Faute d’avoir envisagé de manière positive la question de l’institution dans la République, les représentants du républicanisme ne sont pas en mesure d’élaborer un système constitutionnel en 1870. Ils se trouvent pris au dépourvu lorsque le suffrage universel envoie à l’Assemblée nationale une majorité monarchiste en février 1871, au sein de laquelle les orléanistes ont la prépondérance. Les orléanistes apportent une très longue expérience constitutionnelle : celle des monarchiens et des monarchistes libéraux dans les trois premières années de la Révolution française, celle des députés qui installent le parlementarisme sous la Restauration et la monarchie de Juillet. Ils sont à l’origine de la responsabilité ministérielle et ils ont imposé le droit d’amendement et l’examen du budget. Étrangers aux nostalgies du traditionalisme, ils s’appuient sur une réelle intelligence de l’histoire ; ils bénéficient surtout d’une théorie cohérente de la monarchie parlementaire et d’une pratique politique qui les a menés tantôt au gouvernement, tantôt dans l’opposition parlementaire. “Les monarchistes sont placés au cœur du constitutionnalisme moderne, écrit Nicolas Roussellier, parce qu’ils conçoivent les constitutions comme des traités de paix entre monarchie et nation, c’est-à-dire entre pouvoir exécutif et pouvoir législatif”. C’est pourquoi ils deviennent les législateurs du nouveau régime politique, dont ils posent les “principes fondateurs” comme le reconnaît Louis Blanc.

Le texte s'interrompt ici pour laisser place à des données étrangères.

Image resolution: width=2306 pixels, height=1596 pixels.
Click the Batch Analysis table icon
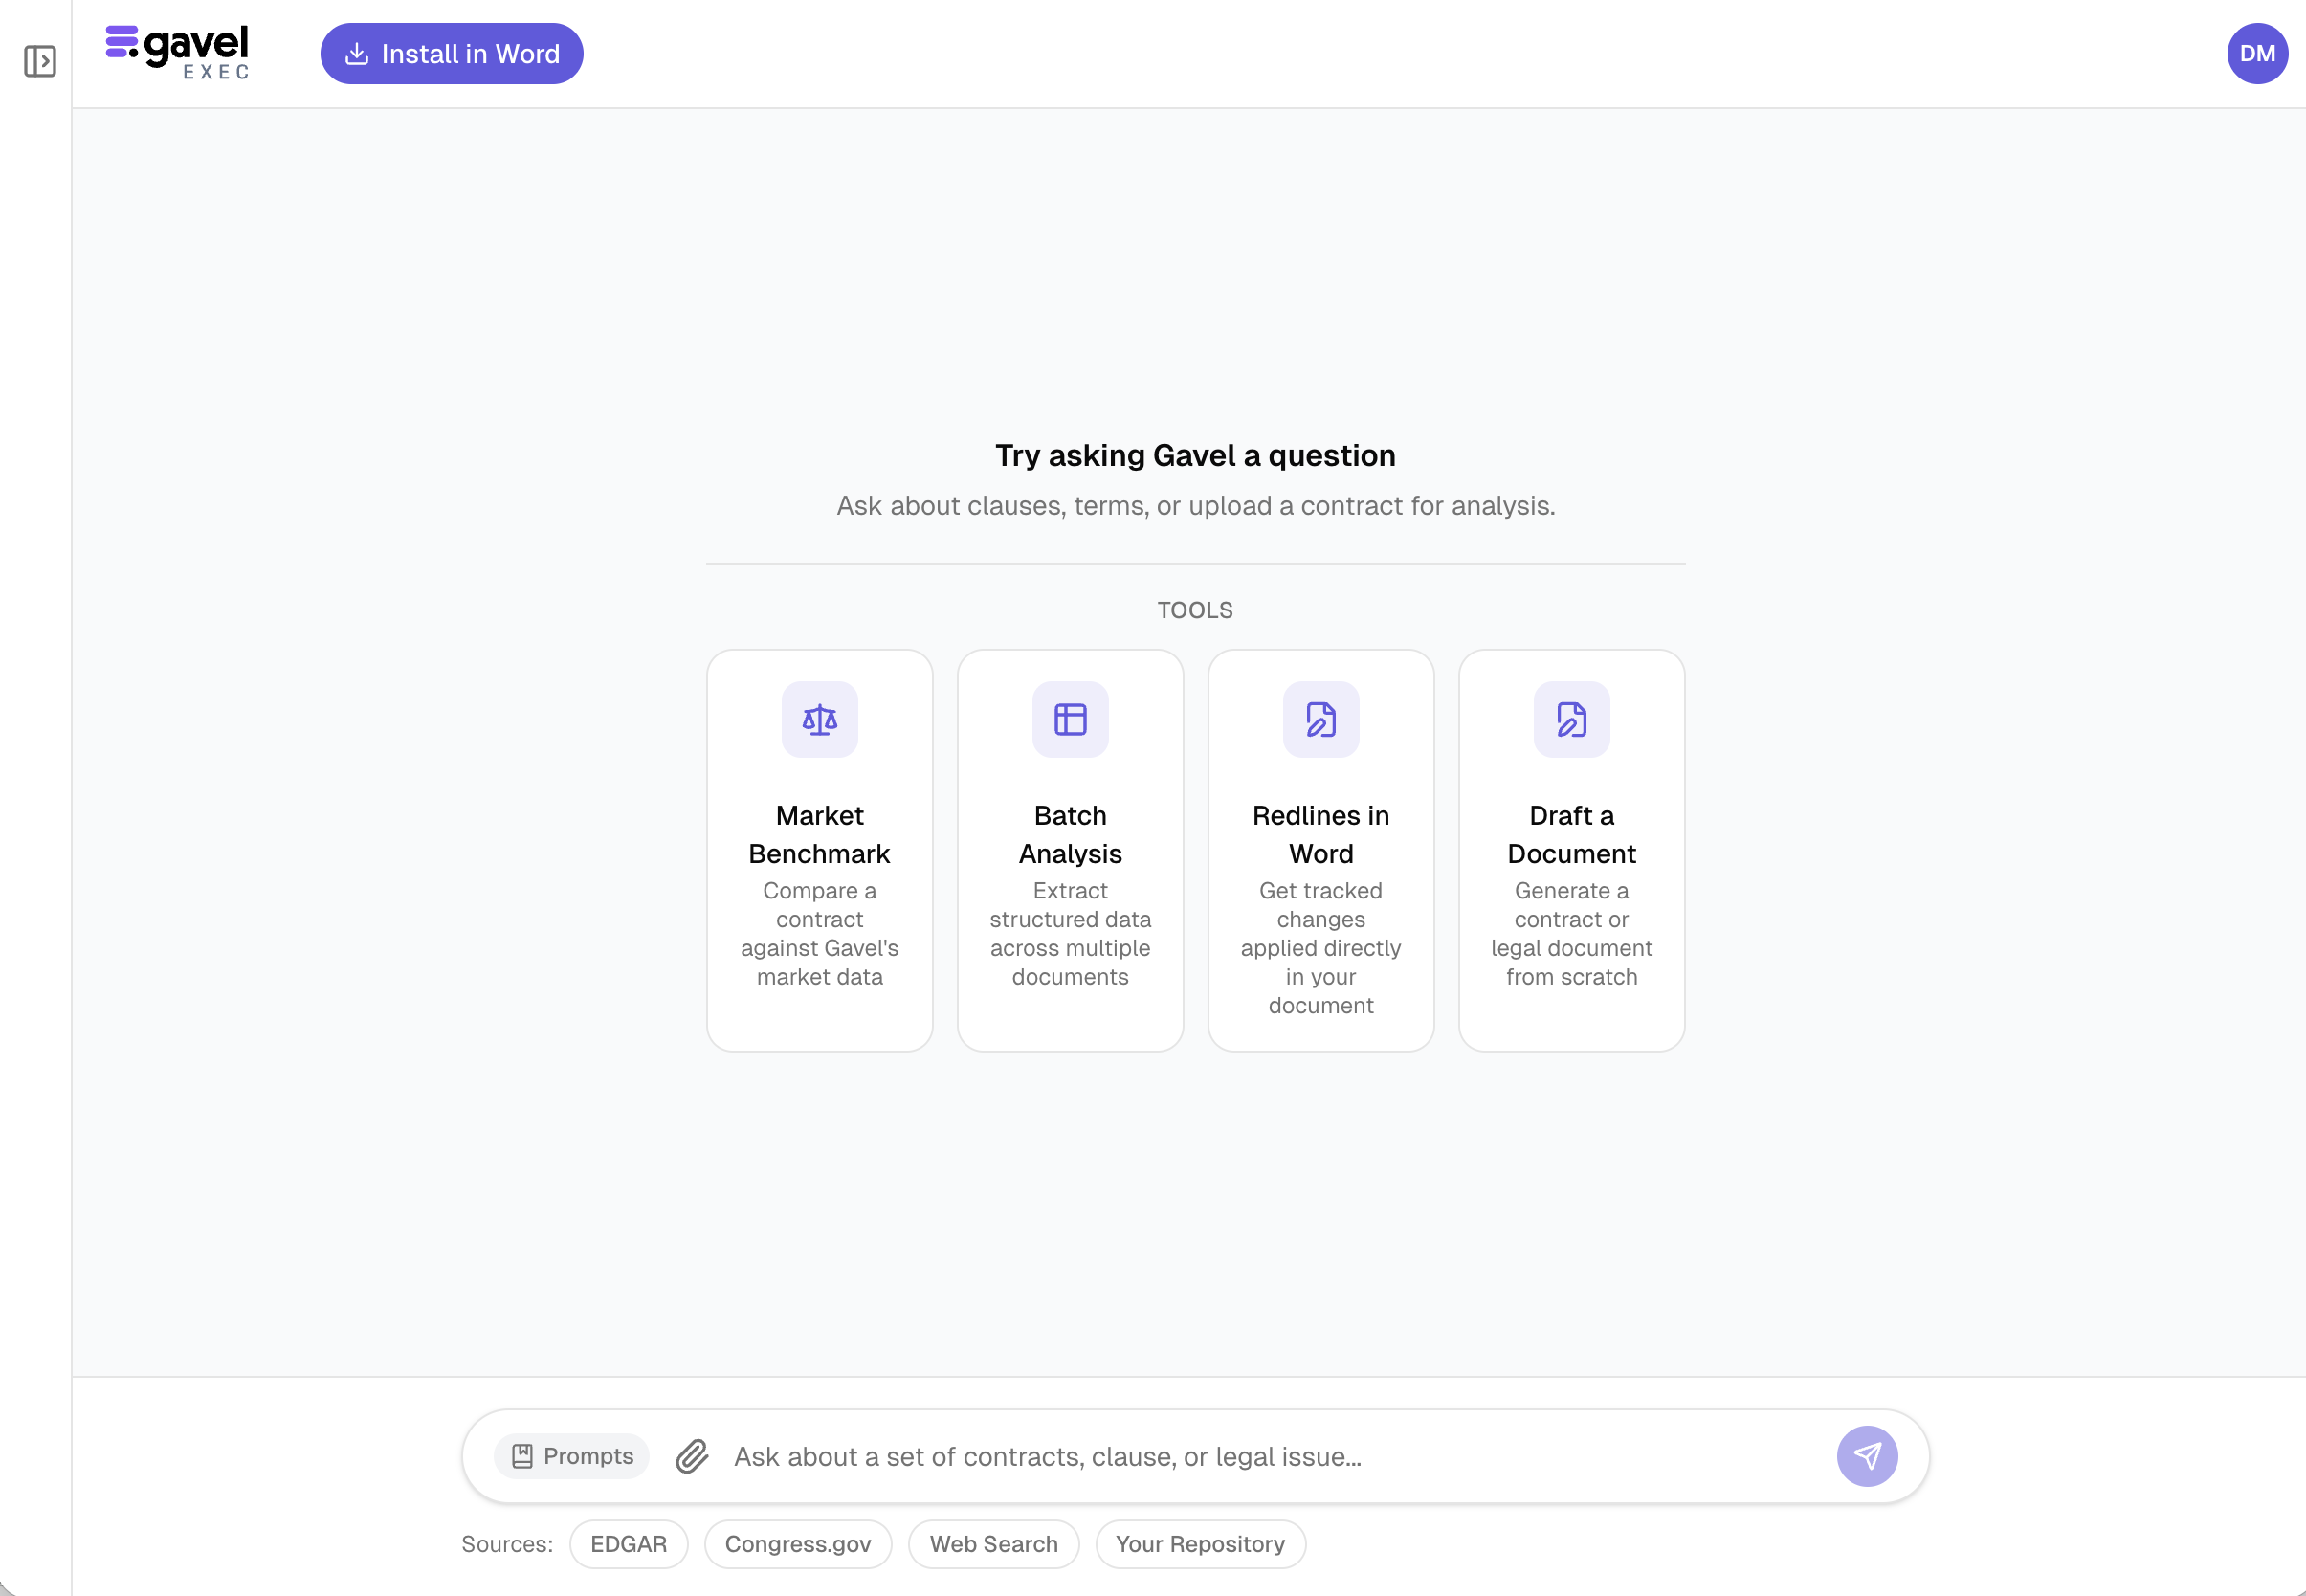(1070, 719)
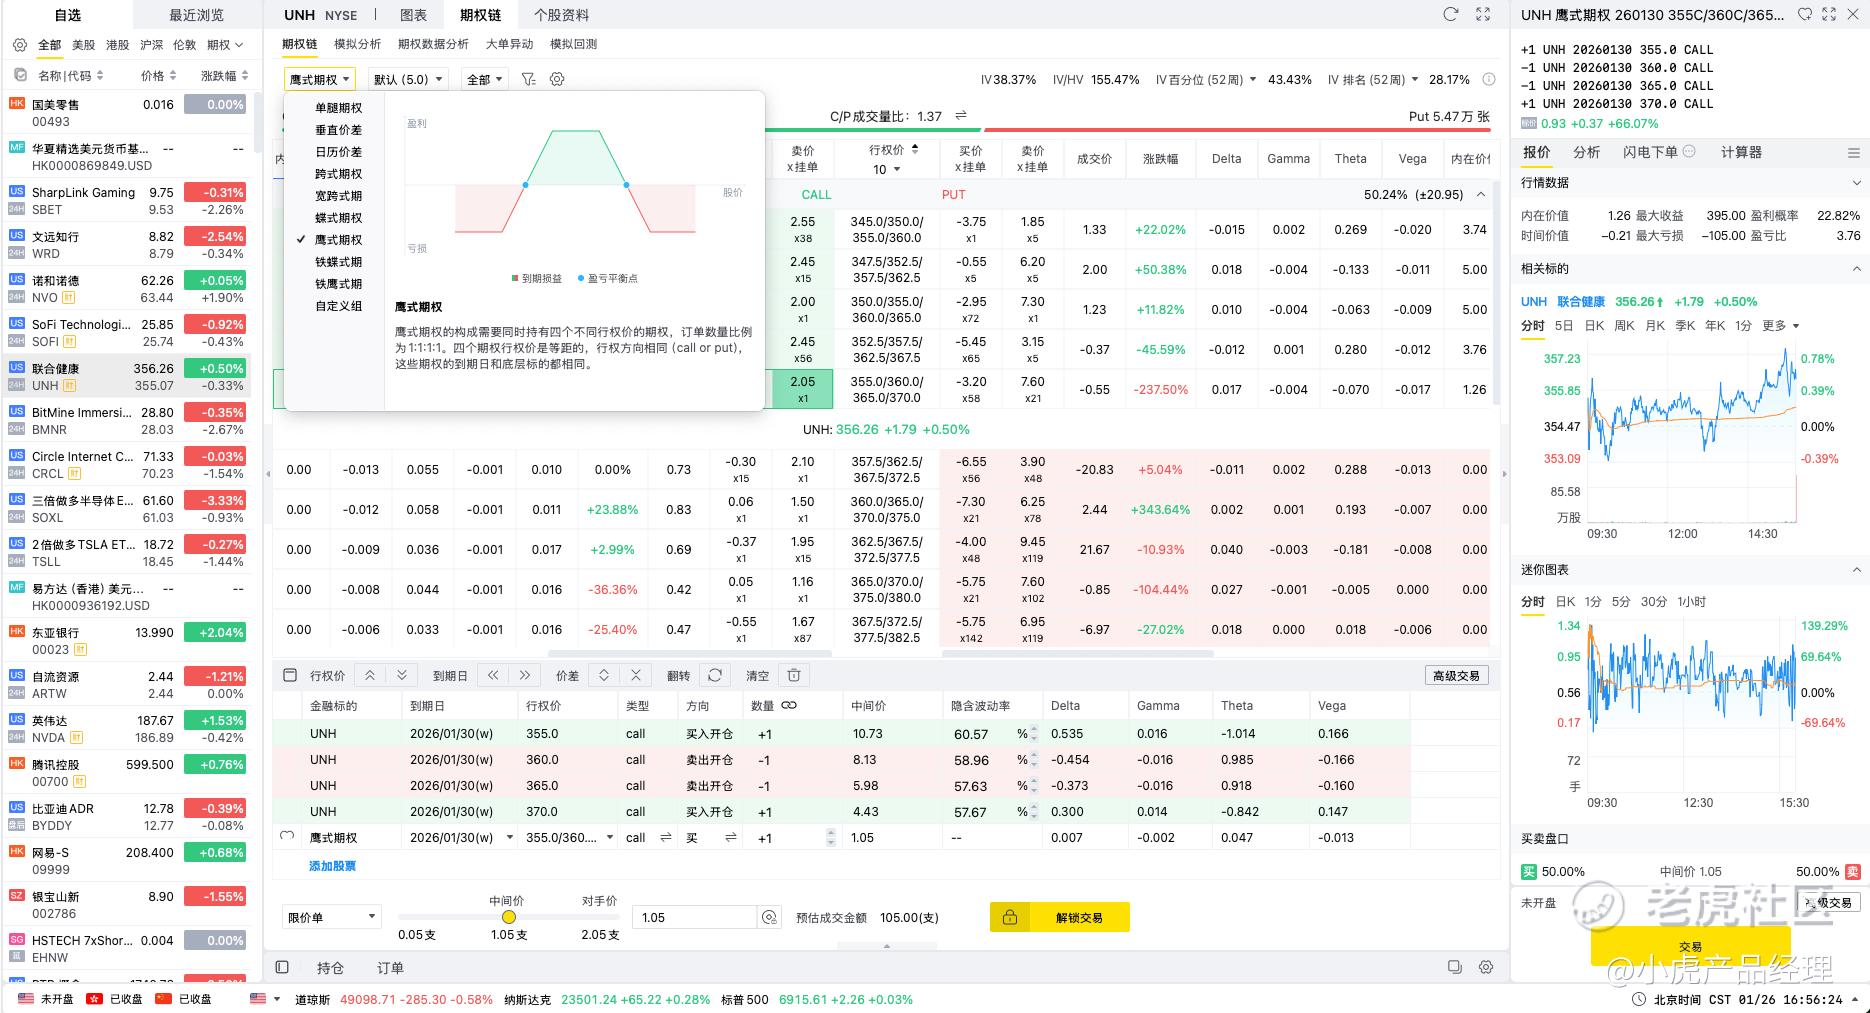Click the flip (翻转) legs icon
The image size is (1870, 1013).
[714, 675]

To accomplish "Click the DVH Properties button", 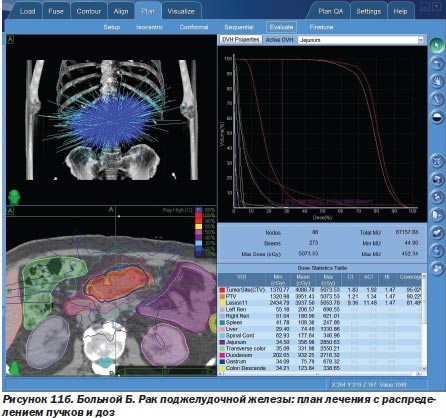I will coord(241,39).
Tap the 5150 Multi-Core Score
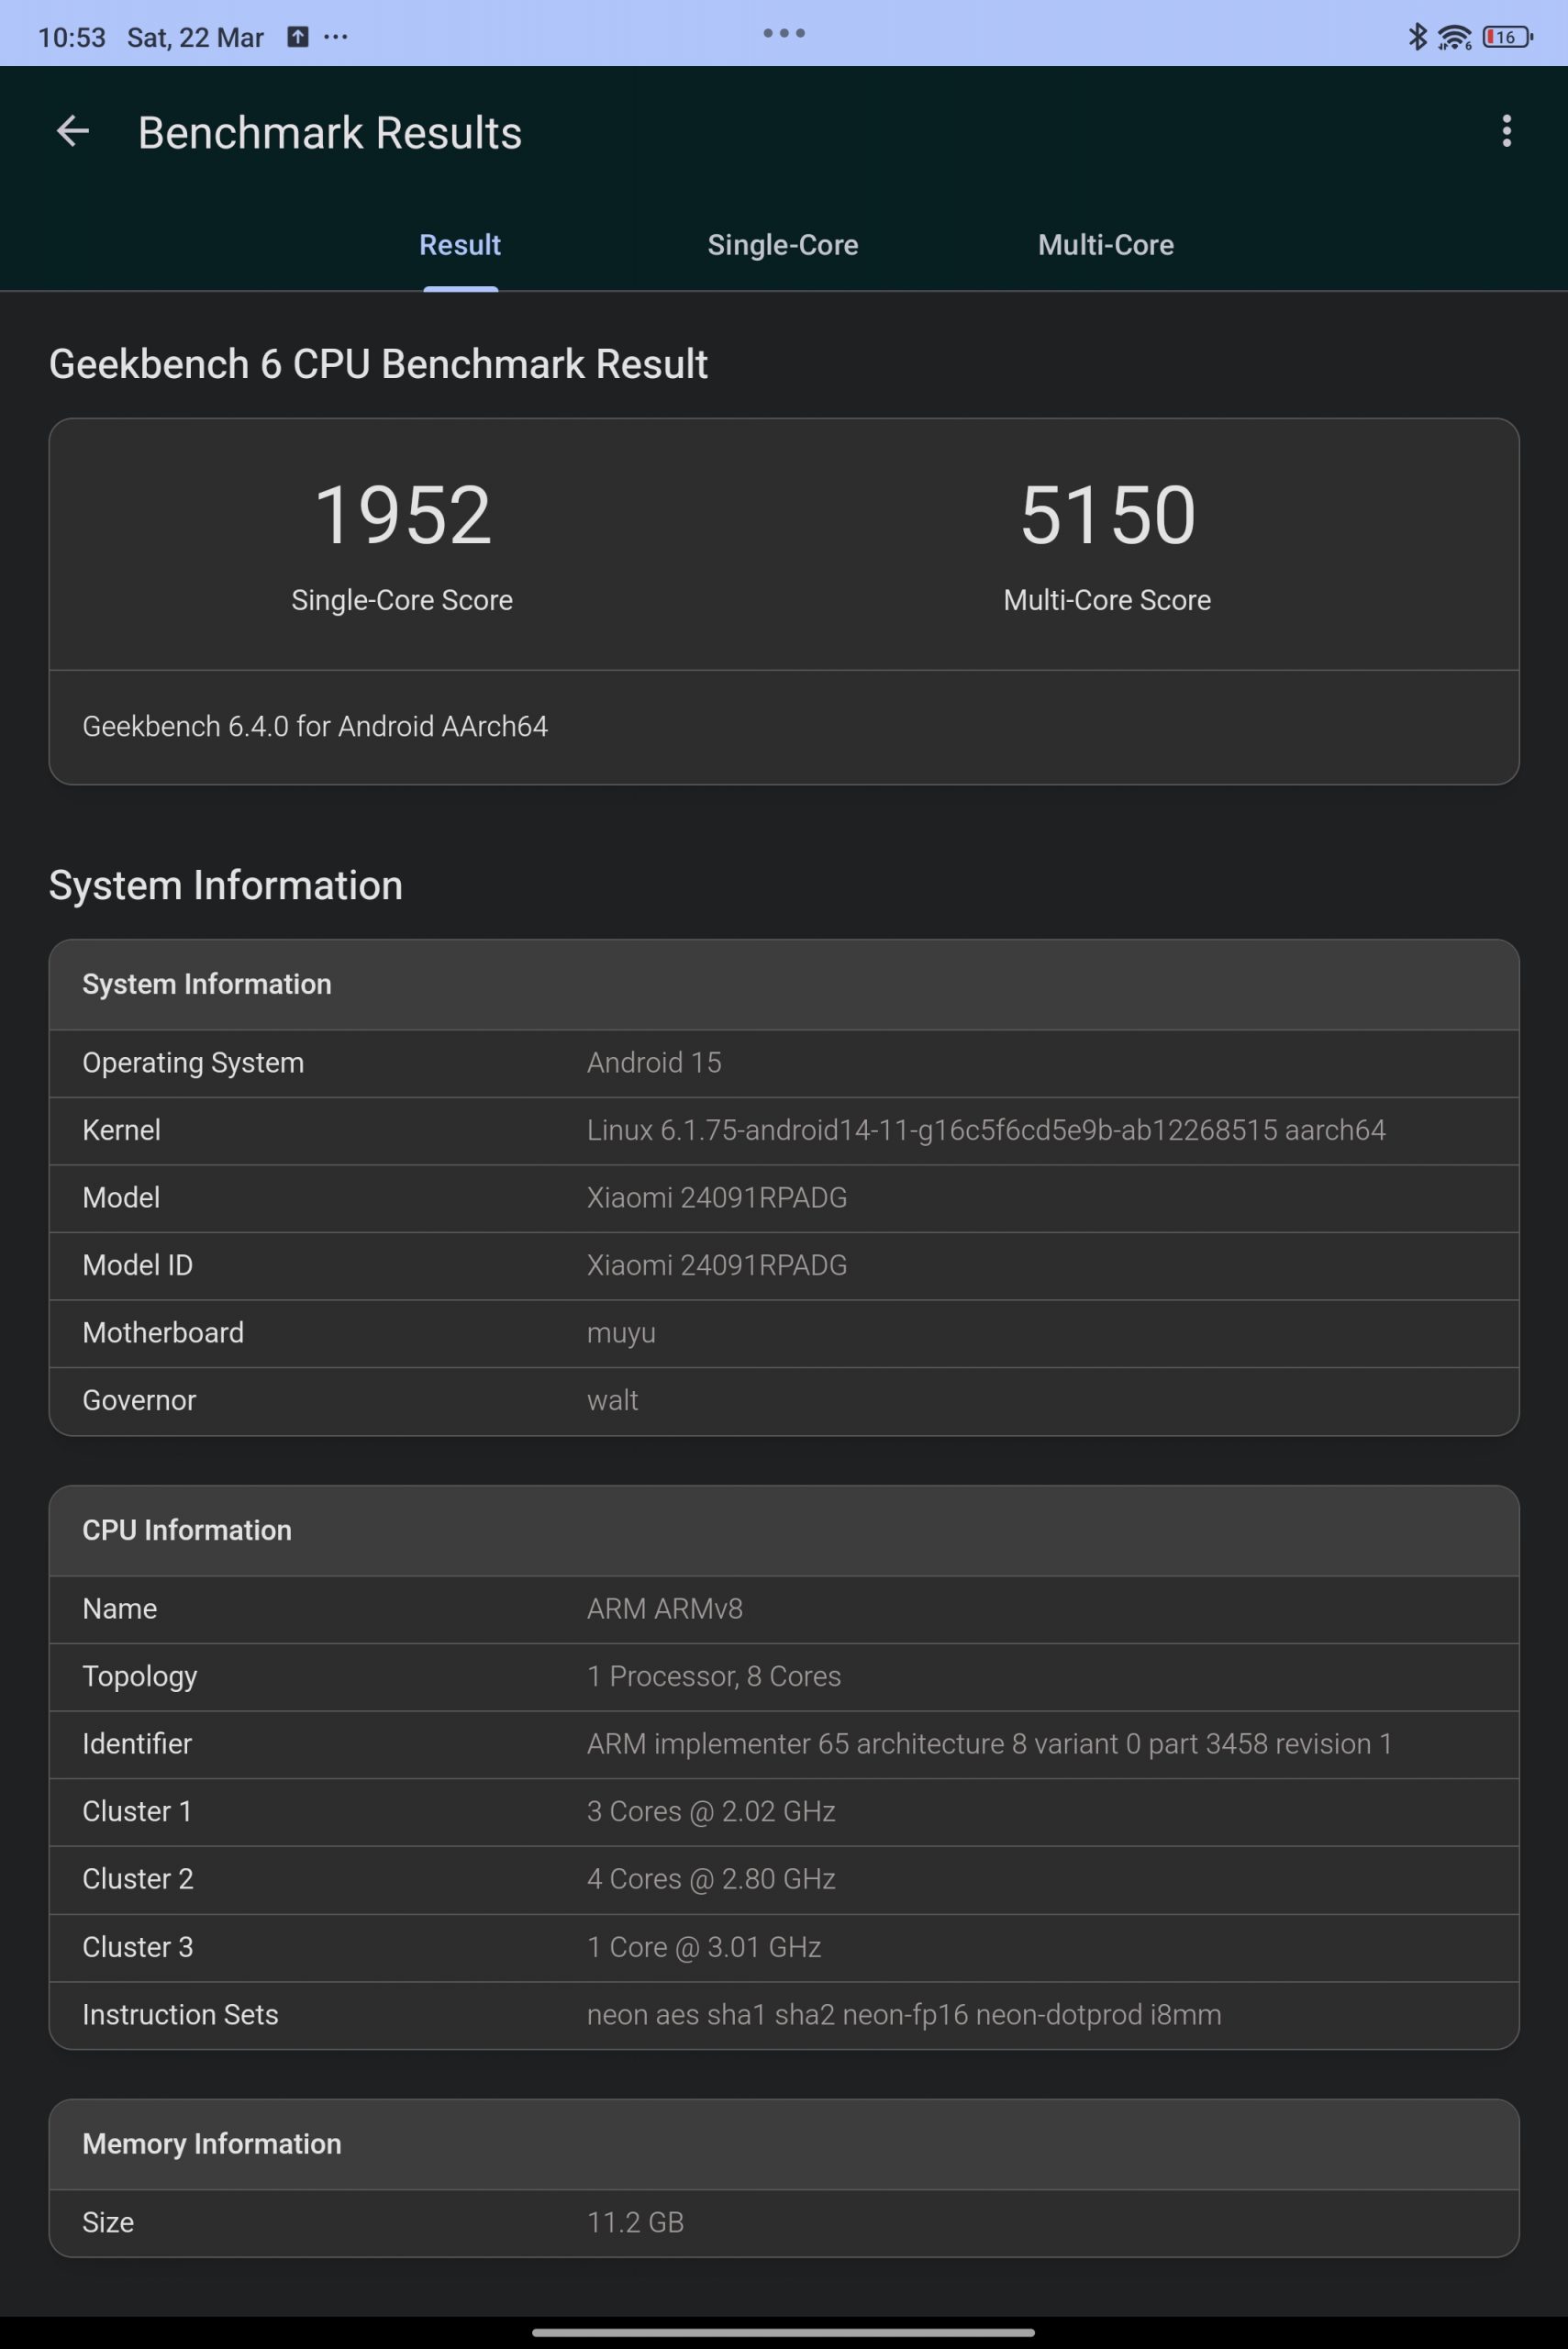The height and width of the screenshot is (2349, 1568). pos(1107,516)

Les traités de droit constitutionnel soulignent classiquement le caractère “monarchiste” ou “orléaniste” de la Constitution de la IIIe République, avec son gouvernement responsable devant le Parlement bicaméral et son président de la République élu pour sept ans dans l’attente du successeur du comte de Chambord. Nicolas Roussellier rappelle ces données historiques mais s’intéresse surtout aux débats entre les monarchistes, qui viennent de très loin dans l’histoire politique et qui éclairent l’évolution de nos régimes constitutionnels. Ces débats ont lieu entre Thiers et la première commission des Trente puis, après la chute du chef du Gouvernement provisoire, au sein de la seconde commission des Trente. A l’affrontement bien connu entre les légitimistes et les orléanistes, s’ajoutent des tensions sur la conception du pouvoir exécutif et sur ses relations avec le pouvoir législatif. Au terme de quatre années de débats et de votes sur les lois constitutionnelles, il apparaît que les monarchistes ont beaucoup cédé sur le pouvoir politique du chef de l’Etat afin de préserver l’autorité du président de la République (ou du futur roi) dans les domaines essentiels de la diplomatie et de la défense nationale, qui sont soustraits au jeu partisan. Au sein de l’Exécutif, se crée une distinction concrète entre le président de la République, statutairement irresponsable, et le président du Conseil, responsable avec le gouvernement devant le Parlement. Alors que le républicanisme conçoit le pouvoir exécutif comme un organisme de simple exécution, les monarchistes inscrivent dans le droit constitutionnel la fonction symbolique du chef de l’Etat situé au-dessus des partis et une fonction gouvernementale qui va connaître une profonde évolution au cours de la IIIe République.

(à suivre)

***

(1) Cf. Jacques de Saint-Victor, Thomas Brantôme, Histoire de la République en France, Des origines à la Vème République, Economica, 2018.

(2) Nicolas Roussellier, La force de gouverner, Le pouvoir exécutif en France – XIXè – XXIè siècle, Nrf Essais, Gallimard, 2015.

(3) La Nouvelle Action royaliste distingue la tradition républicaine qui adhère au principe du gouvernement selon l’intérêt général et qui englobe plusieurs régimes politiques et le républicanisme qui cherche à organiser, au sein de la res publica, le gouvernement du peuple.